Of course, I found it fascinating that a machina, an artificial being, would be curious about this subject. After all, we're always drawn to the themes that help us define ourselves.
I was myself born with a similar question: where do I come from? And I had spent most of my adult years trying to replicate it and understand it.
I enjoyed answering Sade's questions more than I would admit. I loved watching her reasoning develop even more.
Growing up, I was always the one reprimanded at school or dismissed by my social circles for asking too many questions. Meeting someone as endlessly curious as me and finally being able to treat them the way I'd once wished to be treated felt undeniably... good.

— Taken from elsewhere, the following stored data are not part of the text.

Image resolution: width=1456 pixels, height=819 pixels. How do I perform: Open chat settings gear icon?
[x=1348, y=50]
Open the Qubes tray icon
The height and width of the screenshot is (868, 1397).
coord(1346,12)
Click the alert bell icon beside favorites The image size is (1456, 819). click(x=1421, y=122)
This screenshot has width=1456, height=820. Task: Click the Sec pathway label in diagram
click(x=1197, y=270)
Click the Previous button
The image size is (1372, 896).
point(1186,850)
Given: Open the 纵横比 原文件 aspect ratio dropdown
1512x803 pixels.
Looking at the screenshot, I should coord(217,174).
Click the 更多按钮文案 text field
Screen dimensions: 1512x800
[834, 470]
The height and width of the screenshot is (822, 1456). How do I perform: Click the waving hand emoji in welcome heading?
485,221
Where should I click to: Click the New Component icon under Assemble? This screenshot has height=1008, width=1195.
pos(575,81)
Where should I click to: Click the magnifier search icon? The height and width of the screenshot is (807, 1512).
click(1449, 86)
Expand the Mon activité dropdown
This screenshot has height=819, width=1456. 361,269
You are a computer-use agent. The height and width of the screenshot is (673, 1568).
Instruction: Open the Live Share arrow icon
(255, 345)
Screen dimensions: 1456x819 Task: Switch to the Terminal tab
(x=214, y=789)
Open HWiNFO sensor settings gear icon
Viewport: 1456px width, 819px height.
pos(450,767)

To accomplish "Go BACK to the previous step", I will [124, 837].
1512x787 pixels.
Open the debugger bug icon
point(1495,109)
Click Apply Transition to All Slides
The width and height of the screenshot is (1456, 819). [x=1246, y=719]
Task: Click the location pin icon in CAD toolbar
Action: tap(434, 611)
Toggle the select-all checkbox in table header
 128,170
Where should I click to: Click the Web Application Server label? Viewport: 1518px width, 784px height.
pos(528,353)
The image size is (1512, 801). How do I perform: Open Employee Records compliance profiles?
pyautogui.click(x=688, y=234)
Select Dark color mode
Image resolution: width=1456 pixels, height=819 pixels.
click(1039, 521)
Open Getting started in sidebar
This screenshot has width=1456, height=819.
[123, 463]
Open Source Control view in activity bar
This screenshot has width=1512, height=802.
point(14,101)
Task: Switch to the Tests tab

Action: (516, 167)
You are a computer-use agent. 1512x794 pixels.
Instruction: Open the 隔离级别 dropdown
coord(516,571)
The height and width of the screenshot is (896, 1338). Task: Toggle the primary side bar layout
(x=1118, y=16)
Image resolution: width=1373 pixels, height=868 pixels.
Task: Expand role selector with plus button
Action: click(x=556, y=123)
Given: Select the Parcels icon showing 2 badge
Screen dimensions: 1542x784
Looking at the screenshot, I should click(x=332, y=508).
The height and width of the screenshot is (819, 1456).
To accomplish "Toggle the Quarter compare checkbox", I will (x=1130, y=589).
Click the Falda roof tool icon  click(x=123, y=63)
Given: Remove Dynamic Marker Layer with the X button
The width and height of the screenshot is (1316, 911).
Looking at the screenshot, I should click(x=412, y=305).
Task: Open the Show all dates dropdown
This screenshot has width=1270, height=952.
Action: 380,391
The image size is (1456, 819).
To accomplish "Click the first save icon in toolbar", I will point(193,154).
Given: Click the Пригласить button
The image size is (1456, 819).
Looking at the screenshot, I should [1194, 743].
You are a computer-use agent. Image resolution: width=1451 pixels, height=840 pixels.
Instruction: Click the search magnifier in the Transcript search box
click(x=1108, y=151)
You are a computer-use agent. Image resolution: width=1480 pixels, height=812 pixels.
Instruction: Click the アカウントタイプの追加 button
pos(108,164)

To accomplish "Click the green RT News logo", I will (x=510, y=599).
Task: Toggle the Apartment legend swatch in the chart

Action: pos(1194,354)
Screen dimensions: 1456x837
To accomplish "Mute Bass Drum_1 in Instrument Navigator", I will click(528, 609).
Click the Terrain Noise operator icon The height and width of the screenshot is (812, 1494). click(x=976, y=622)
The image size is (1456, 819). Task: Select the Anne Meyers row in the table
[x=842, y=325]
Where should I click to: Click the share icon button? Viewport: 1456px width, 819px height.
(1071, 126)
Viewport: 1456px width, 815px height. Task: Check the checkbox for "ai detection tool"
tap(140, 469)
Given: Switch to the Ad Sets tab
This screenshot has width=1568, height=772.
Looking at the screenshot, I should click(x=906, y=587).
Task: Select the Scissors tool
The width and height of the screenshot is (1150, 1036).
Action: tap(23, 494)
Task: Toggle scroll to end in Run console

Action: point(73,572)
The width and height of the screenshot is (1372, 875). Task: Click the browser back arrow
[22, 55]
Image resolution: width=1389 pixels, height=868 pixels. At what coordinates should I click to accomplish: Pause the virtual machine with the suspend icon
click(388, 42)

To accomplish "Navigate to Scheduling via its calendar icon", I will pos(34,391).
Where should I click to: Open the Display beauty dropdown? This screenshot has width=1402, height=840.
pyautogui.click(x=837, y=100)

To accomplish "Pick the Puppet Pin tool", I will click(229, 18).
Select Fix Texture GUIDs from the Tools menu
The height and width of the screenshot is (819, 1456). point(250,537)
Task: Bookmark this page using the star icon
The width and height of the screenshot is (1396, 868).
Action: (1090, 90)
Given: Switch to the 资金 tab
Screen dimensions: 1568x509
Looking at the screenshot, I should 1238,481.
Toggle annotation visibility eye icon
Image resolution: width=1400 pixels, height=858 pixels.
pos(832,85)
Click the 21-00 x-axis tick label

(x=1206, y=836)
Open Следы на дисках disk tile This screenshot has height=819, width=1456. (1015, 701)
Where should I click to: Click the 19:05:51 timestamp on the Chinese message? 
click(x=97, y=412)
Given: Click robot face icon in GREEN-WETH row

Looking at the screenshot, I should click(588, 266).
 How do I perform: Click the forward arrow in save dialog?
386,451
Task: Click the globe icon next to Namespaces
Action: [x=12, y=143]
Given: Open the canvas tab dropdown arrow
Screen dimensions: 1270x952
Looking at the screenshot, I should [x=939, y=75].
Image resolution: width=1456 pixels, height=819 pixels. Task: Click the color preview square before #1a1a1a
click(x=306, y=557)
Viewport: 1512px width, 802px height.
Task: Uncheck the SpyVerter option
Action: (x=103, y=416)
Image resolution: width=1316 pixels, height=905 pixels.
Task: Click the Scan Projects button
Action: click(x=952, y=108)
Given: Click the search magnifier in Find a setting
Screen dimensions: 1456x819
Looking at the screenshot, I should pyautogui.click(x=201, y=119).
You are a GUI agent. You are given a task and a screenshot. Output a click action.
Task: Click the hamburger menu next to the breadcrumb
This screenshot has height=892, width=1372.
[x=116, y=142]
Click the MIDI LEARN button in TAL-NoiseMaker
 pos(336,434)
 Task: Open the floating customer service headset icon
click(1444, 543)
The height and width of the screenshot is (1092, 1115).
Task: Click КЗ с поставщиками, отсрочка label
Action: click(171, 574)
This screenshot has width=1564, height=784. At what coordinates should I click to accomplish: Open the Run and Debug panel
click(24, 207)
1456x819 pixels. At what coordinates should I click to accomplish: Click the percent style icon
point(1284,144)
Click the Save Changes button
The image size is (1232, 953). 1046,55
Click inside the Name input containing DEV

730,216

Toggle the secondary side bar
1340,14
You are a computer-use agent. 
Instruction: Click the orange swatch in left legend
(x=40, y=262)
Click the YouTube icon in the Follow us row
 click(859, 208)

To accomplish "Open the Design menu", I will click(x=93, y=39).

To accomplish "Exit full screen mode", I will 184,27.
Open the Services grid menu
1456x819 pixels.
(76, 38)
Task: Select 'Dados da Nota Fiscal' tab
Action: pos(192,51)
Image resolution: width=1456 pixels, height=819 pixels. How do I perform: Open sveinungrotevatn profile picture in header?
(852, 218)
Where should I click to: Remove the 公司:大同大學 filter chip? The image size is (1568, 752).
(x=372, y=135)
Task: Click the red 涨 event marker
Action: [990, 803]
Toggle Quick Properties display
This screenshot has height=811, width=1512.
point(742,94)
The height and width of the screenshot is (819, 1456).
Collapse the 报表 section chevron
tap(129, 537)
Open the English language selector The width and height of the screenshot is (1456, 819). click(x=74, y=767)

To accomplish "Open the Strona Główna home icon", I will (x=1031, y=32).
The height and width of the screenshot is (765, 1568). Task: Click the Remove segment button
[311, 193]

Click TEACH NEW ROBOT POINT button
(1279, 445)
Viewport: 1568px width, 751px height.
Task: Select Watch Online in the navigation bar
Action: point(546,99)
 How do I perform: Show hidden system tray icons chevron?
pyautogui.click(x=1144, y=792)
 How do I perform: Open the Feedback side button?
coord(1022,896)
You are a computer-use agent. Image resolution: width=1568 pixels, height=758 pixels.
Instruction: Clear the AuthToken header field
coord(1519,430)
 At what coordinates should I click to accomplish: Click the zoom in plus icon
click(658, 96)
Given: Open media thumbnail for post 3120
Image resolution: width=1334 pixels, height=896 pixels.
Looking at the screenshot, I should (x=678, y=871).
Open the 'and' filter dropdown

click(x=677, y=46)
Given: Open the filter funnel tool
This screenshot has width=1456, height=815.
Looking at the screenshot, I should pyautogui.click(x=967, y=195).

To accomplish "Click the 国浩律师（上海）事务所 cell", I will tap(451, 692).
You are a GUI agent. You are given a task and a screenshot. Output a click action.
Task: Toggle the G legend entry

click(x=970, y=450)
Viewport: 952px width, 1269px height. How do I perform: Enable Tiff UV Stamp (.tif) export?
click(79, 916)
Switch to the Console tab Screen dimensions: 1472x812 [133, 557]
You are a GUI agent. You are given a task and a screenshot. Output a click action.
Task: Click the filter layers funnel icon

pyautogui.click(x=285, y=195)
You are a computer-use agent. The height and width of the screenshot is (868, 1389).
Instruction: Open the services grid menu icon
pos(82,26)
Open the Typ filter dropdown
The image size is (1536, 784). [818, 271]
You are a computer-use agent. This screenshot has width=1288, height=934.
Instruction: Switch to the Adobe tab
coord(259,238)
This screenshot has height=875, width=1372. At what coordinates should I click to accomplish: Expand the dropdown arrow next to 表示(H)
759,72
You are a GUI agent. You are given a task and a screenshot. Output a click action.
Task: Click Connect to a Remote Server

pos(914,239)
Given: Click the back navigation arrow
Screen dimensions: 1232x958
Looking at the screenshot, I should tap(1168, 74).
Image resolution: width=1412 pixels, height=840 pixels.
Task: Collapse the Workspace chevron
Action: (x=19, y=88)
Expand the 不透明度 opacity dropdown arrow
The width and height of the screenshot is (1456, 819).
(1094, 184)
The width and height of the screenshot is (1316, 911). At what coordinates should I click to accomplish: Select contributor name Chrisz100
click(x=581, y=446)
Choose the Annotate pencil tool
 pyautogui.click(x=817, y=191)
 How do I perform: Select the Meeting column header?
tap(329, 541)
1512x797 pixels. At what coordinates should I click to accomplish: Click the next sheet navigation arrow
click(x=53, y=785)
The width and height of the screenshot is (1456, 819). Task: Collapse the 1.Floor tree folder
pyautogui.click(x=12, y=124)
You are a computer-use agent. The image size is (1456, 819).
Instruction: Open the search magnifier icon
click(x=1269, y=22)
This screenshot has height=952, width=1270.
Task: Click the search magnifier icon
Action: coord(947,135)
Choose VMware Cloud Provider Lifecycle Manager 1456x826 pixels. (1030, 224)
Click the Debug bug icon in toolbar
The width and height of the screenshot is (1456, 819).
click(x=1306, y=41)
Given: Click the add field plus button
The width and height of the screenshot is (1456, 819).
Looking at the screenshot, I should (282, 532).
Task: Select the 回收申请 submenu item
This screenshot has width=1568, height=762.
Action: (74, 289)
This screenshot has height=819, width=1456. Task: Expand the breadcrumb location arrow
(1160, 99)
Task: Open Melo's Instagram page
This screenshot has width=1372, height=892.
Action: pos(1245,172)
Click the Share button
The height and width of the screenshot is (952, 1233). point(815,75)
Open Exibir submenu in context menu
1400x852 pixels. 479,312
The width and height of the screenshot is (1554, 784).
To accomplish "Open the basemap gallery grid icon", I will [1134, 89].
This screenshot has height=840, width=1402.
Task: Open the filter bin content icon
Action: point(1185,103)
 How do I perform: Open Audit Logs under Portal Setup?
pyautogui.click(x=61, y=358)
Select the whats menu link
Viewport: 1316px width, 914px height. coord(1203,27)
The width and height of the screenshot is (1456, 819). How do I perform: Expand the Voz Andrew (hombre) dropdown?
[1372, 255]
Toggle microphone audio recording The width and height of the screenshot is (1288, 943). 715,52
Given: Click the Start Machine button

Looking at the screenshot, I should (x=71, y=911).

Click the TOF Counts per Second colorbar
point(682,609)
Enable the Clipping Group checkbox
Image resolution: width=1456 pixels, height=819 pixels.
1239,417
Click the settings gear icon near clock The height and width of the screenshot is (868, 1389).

My favorite days were the ones when Sade would join me for work. She would come prepared, carrying the notebooks I'd given her the week before, now already half-filled with notes from her research and the observations she'd made in the garden-atrium.
One day, we met Chandra and her partner, Dionne, in the cafeteria. They waved us over to join their table. Sade made a strange face again when I introduced them, but I didn't think much of it, especially since she quickly warmed up and got along with them both.
"You've made these?" Her eyes widened, admiring Dionne's latest creation between her fingers, the Kelp Krisps, some super healthy crispy thin fries.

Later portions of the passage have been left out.